|Published:||Apr 03, 2013 10:54 PM EDT|
|Updated:||Apr 04, 2013 2:48 AM EDT|
LEE COUNTY, Fla. - FGCU's rise in the NCAA Tournament may be over, but the ripple-effect on our community and businesses continues. Some saw profits double, even triple over the past few weeks. And, wink news is learning this could only be the beginning.
It started with a dunk heard around the world. Then, came calls from around the country. People wanted to know where exactly "Dunk City" was.
The Lee County Visitor and Convention Bureau received on from a curious young boy. "He called up and his first question was, do you have any information about FGCU?" Communications Director Nancy Hamilton said.

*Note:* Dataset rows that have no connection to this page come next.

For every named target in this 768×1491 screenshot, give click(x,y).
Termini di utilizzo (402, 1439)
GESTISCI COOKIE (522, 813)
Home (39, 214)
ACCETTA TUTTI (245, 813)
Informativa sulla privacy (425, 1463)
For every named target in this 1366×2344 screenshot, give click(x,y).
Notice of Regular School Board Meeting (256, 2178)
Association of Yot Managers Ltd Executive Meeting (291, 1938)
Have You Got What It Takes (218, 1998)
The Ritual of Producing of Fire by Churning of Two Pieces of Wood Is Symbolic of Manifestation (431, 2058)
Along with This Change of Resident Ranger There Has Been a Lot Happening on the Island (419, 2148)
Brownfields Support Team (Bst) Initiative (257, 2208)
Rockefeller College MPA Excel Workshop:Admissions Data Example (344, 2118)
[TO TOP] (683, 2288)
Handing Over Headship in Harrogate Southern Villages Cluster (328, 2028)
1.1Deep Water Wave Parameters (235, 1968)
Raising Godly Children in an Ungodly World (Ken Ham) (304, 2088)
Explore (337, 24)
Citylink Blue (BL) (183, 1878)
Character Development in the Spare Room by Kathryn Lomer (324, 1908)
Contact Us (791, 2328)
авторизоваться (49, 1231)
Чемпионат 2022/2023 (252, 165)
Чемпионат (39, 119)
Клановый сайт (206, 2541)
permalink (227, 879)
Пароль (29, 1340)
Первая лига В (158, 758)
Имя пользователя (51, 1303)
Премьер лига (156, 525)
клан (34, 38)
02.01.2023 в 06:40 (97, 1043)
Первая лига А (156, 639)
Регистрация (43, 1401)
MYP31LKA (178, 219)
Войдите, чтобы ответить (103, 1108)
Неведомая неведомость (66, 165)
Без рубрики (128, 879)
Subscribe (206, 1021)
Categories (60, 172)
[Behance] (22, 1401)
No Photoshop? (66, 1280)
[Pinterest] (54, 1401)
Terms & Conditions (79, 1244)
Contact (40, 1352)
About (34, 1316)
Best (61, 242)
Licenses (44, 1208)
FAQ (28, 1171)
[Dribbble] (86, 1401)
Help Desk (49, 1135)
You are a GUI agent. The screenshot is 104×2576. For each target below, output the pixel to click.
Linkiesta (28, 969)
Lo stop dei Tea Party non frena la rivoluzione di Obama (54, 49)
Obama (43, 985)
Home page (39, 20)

"Then, he asked, do you have any information about Fort Myers because I want to convince my parents to come down."
Excitement over the FGCU Men's Basketball team soon translated into profits.
"It was the perfect storm of economic recovery," Hamilton said of FGCU's success combined with an already busy season.
"March Madness last year versus this year, it's probably a 300-400 percent increase," Keys Bar and Grill owner Kevin Douglas said.
According to Douglas, FGCU's Sweet sSxteen game was their biggest night of business ever.
"We sold about five times the amount of normal draft beer we would sell, four times the amount of liquor and probably about three times the amount of food," Douglas said.
Last March, FGCU's bookstore sold nearly $27,000 in hats and apparel. This March, they sold almost $505,000. That's an increase of more than $478,000.
At J.P. Sports, which sells those sought-after Dunk City shirts, profits jumped 30%. "We sell at least thirty shirts a day still, even after the game."
As the momentum continues, FGCU Economist Dr. Gary Jackson is exploring different ways to measure and study FGCU's economic impact on the area. He sees the school's athletic program and local tourism feeling the biggest impacts. "Peoples' identification with the area as a resort, a place to come and vacation or potentially live and so forth," Jackson explained, "this kind of media is very difficult to get, very expensive to get."